Een ander praktisch probleem dat volgens de voorzitter van de Nationale Assemblee veel problemen zou oplossen als het in de wet zou worden opgenomen, is het daadwerkelijke onderzoek om de planning uit te voeren.
"Het principe van planning is om veldonderzoek uit te voeren, maar soms zijn er onvoldoende omstandigheden om dat goed te doen. Er zijn gebieden waar mensen al lange tijd wonen, maar het onderzoek is niet zorgvuldig uitgevoerd. Bij de planning werd het als een "groen gebied" "afgeschilderd", maar nu staat niemand op om het te repareren. Die planning is niet realistisch. Mochten we overwegen om de planning in dergelijke gevallen aan te passen, dan moeten we ervoor zorgen dat deze aansluit bij de werkelijke situatie", aldus de heer Vuong Dinh Hue.
Bovendien stelde de voorzitter van de Nationale Assemblee voor dat de opstelcommissie doorgaat met het toezicht op de consistentie en uniformiteit van het rechtssysteem, omdat deze wet met veel andere wetten verband houdt.

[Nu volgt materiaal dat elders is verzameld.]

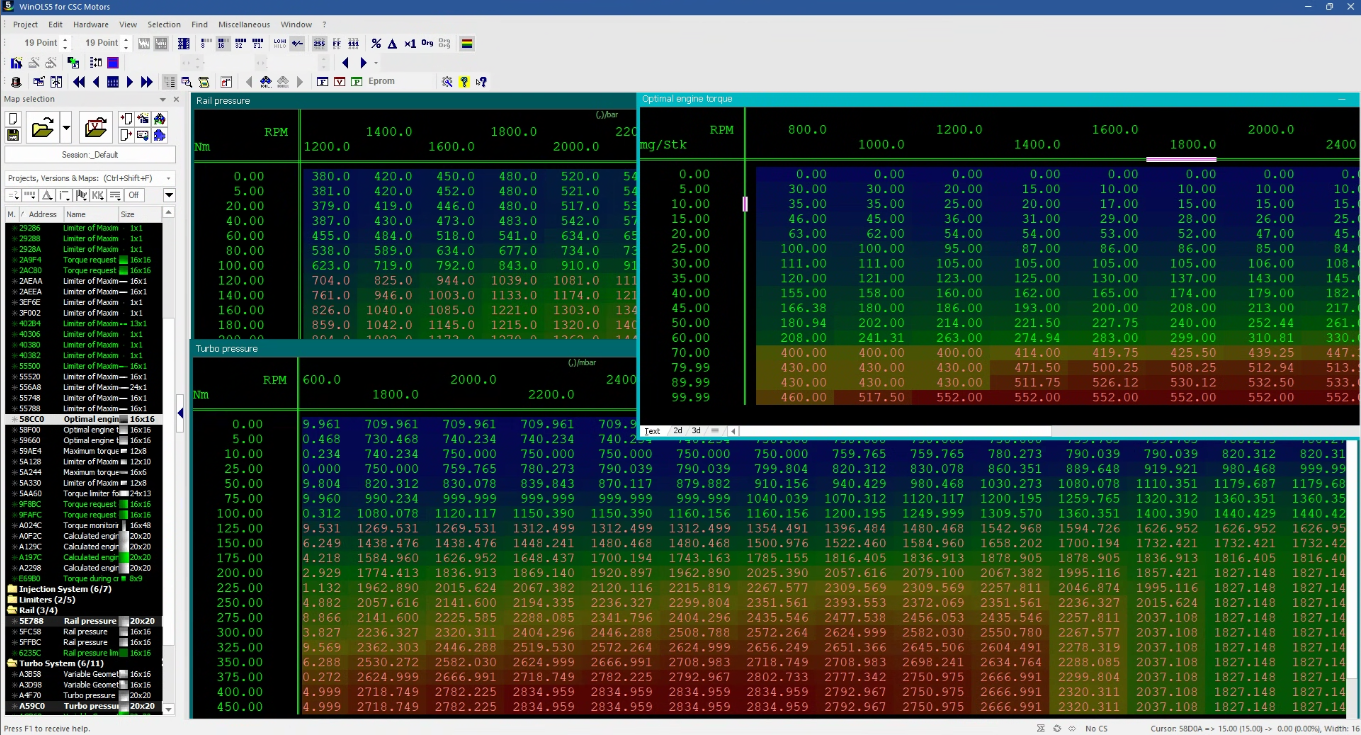Viewport: 1361px width, 735px height.
Task: Switch values to percent display mode
Action: (376, 44)
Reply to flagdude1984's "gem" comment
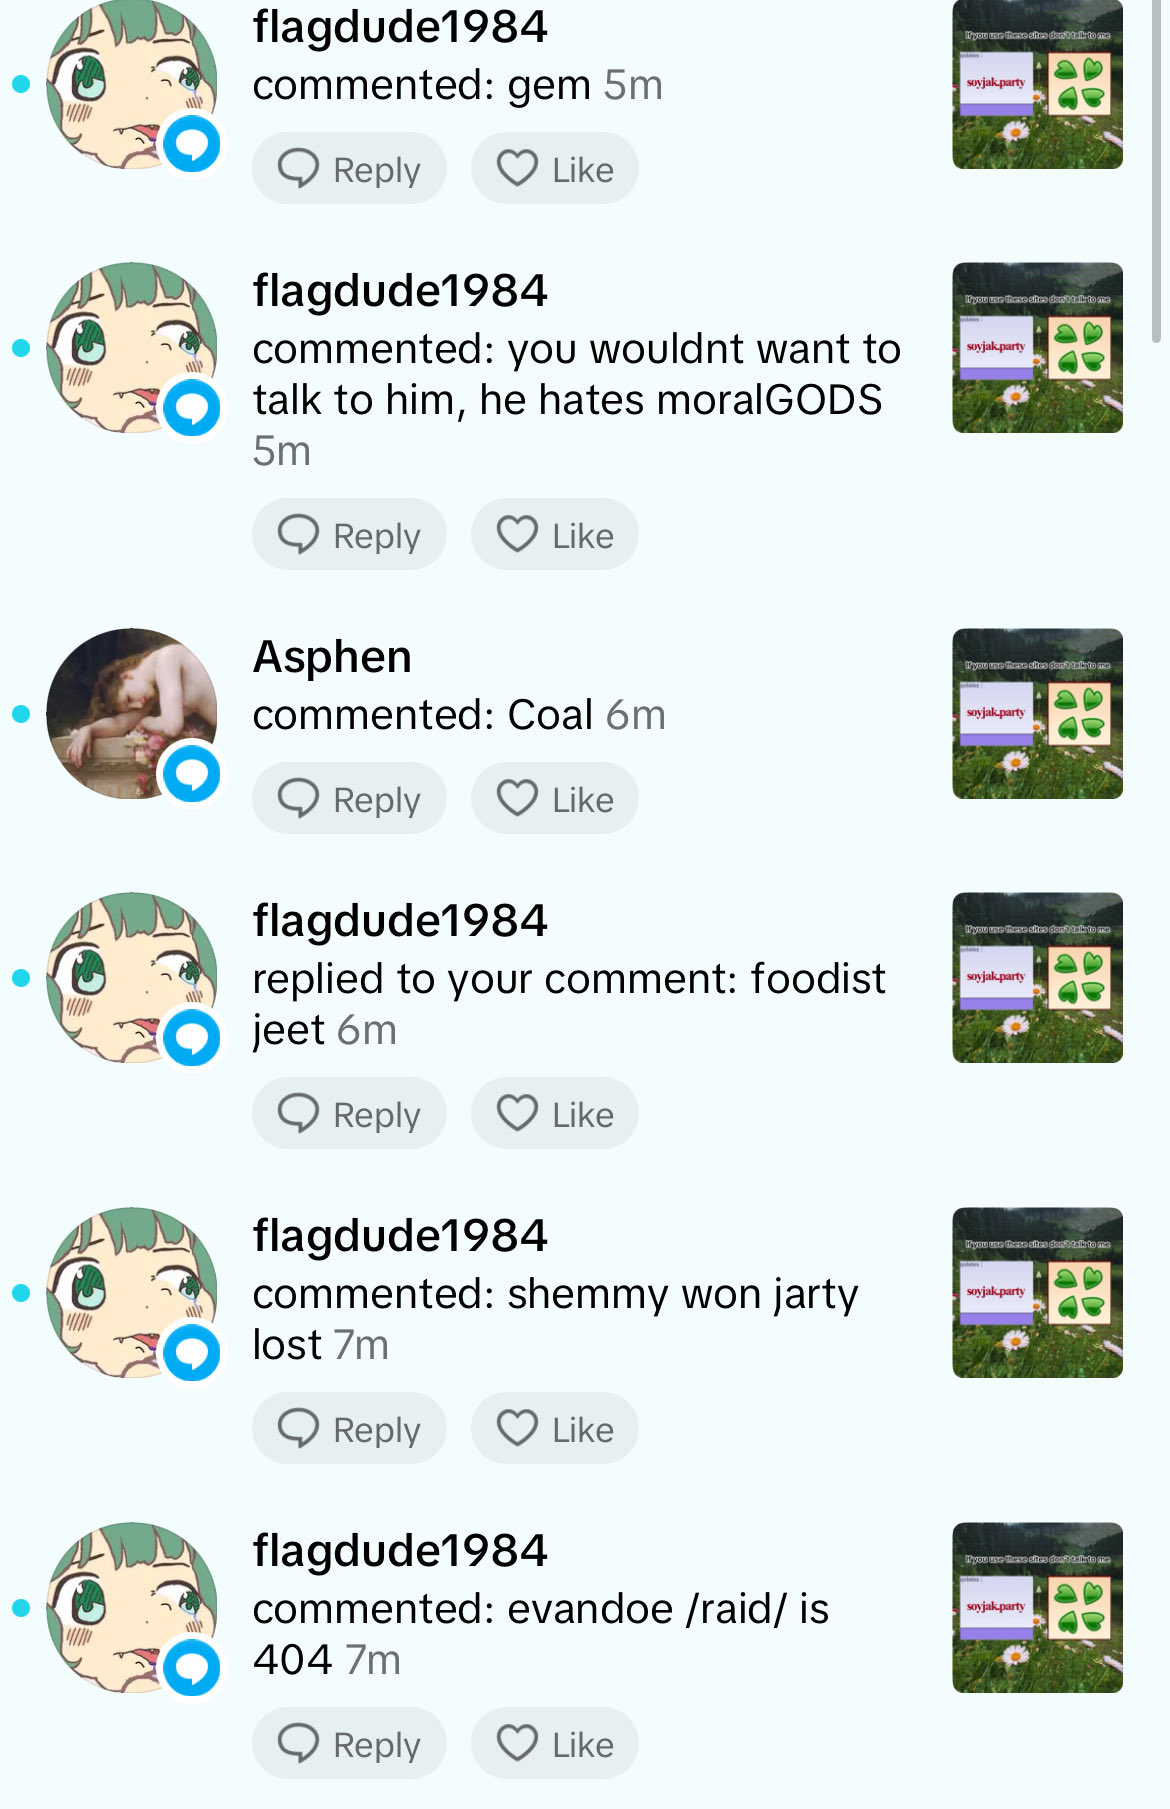The height and width of the screenshot is (1809, 1170). 349,169
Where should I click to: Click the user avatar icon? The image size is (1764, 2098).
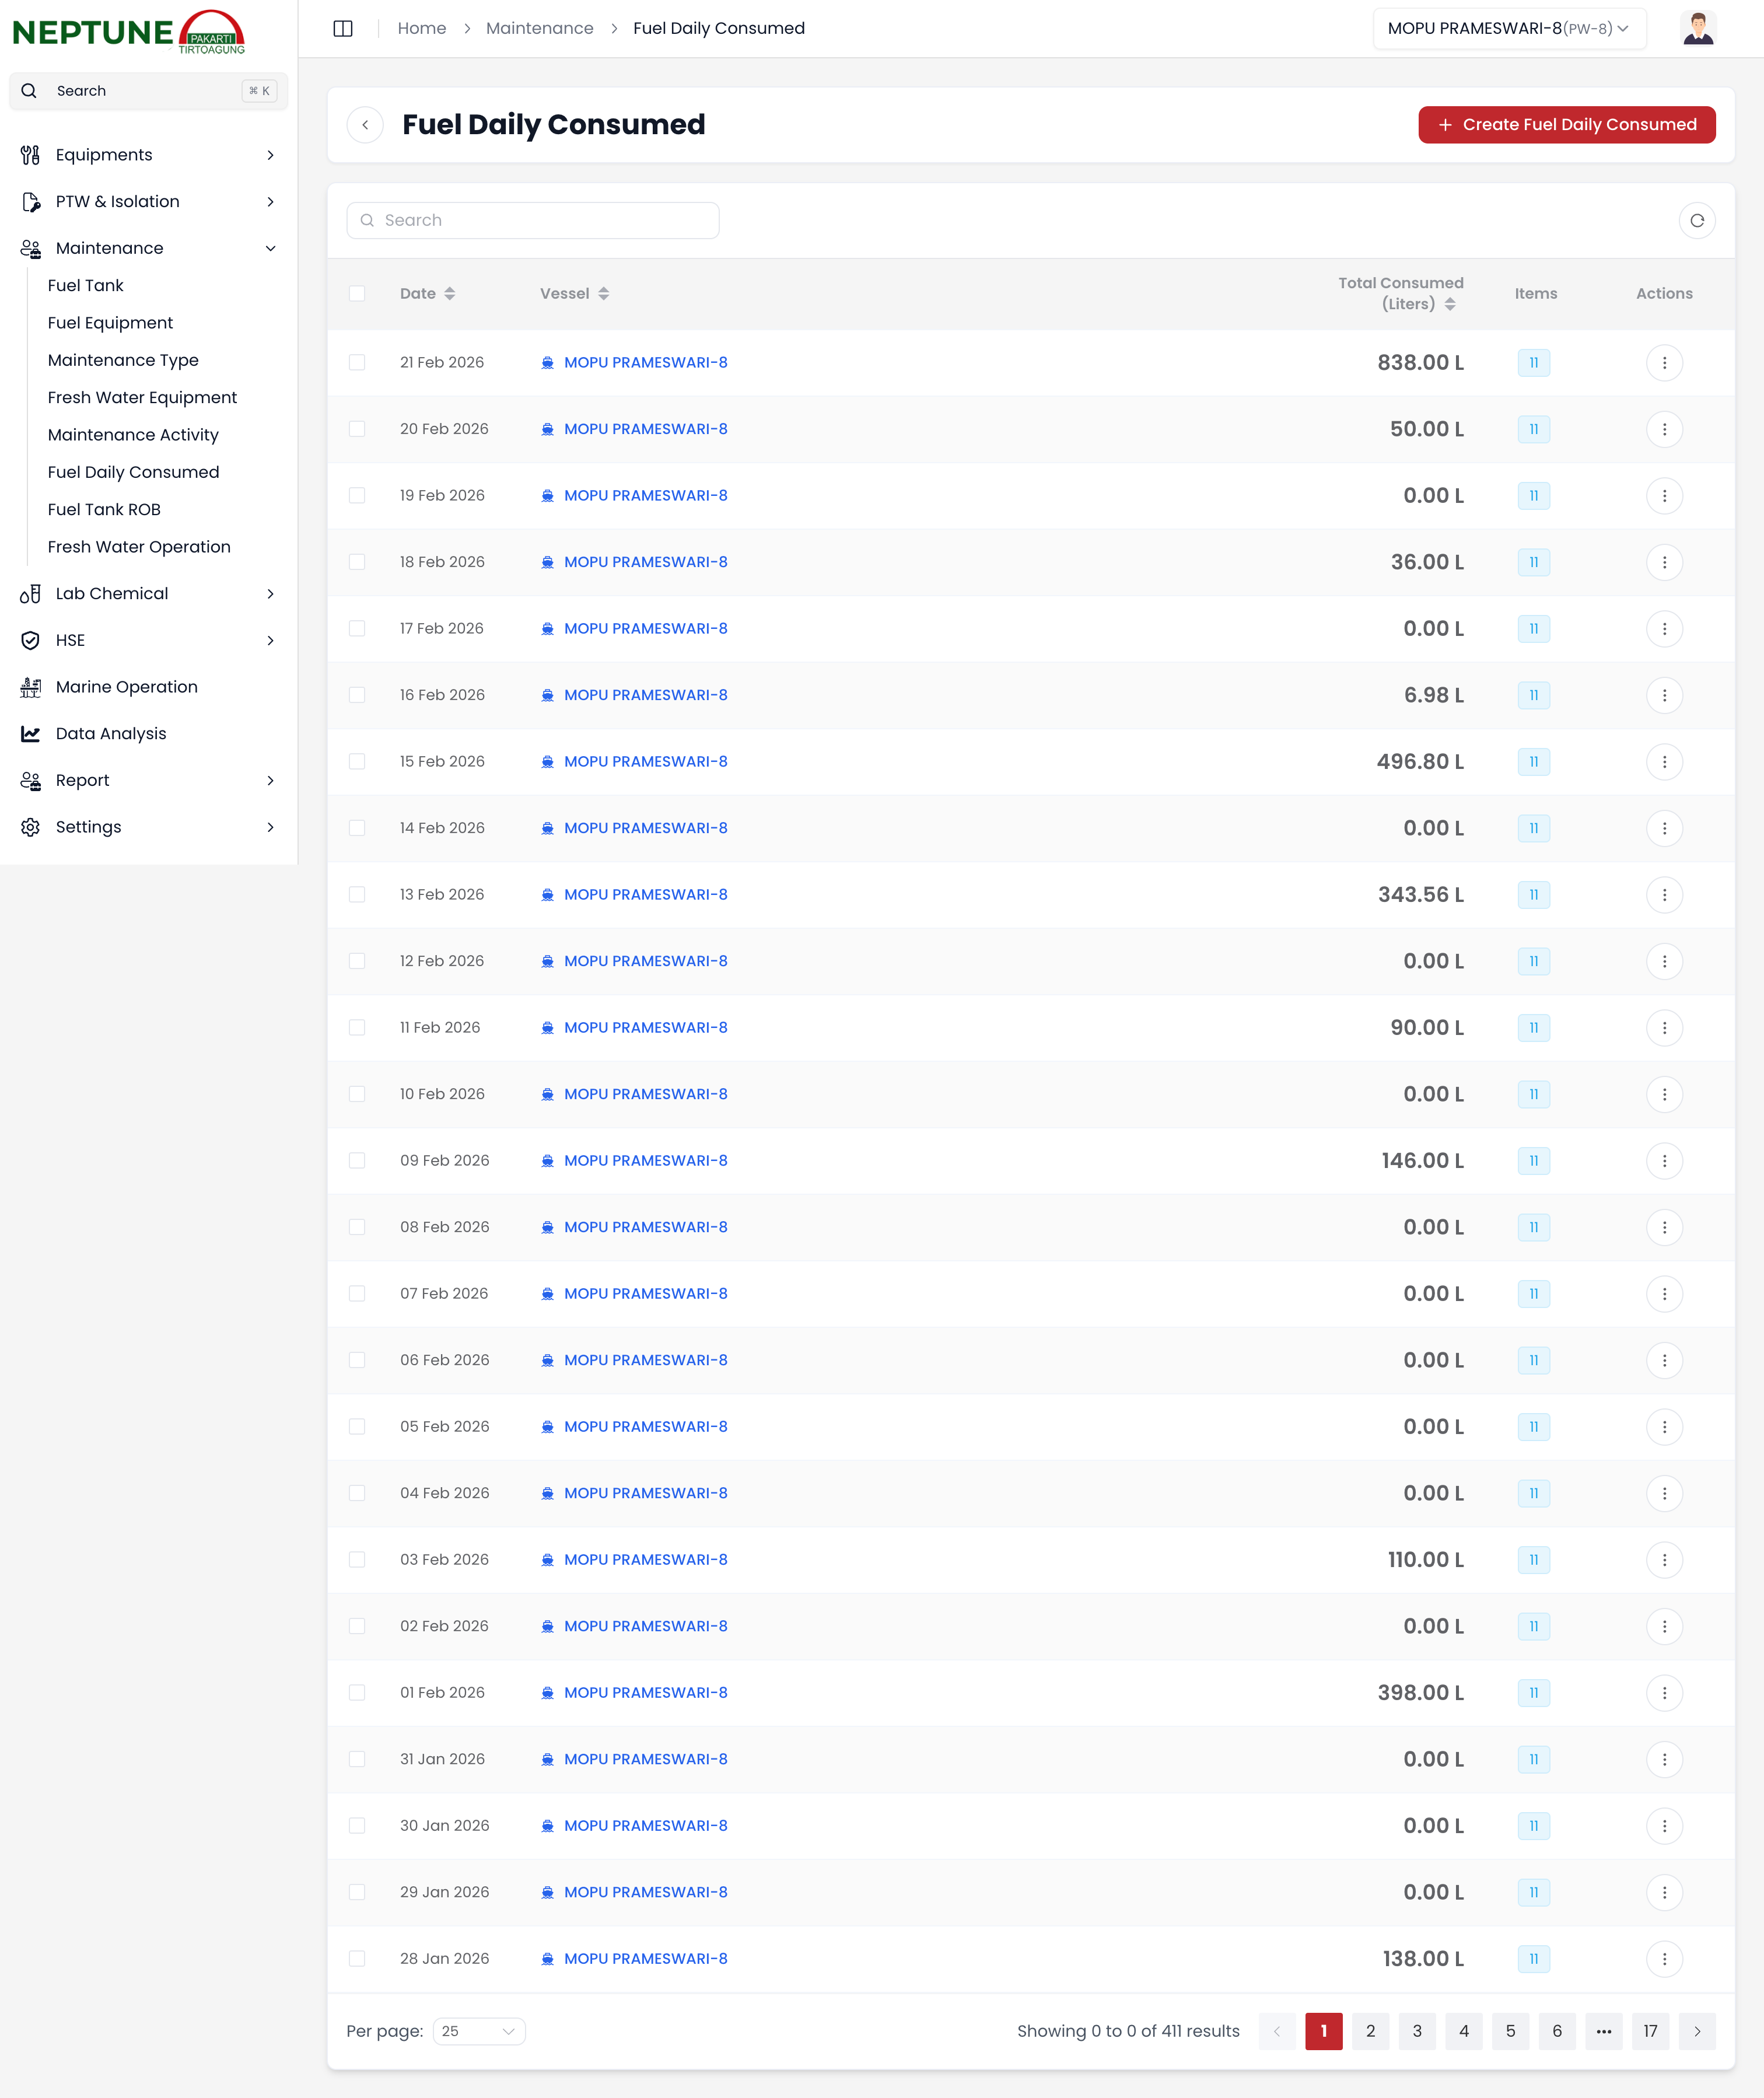click(x=1697, y=28)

Ook stelde zij voor om een aantal termen gelijk te trekken en grondiger onderzoek te doen naar overgangsregelingen.
Secretaris-generaal van de Nationale Assemblee Bui Van Cuong stemde in met de mobilisatie van ondersteunende middelen om de kwaliteit van de planning te verbeteren. De mobilisatie en het gebruik ervan moeten echter strikt zijn, waarbij beleidsmatige gevolgen door steun, het inbrengen van "groepsbelangen" en lokale belangen moeten worden vermeden.
"Meer specifieke regelgeving inzake openbare bekendmaking en transparantie van informatie over ondersteunende organisaties en personen, agentschappen en eenheden die ondersteunende middelen ontvangen en het gebruik van middelen, zodat als er in de toekomst 'planten' bij betrokken zijn, mensen deze onmiddellijk zullen ontdekken", aldus de heer Bui Van Cuong.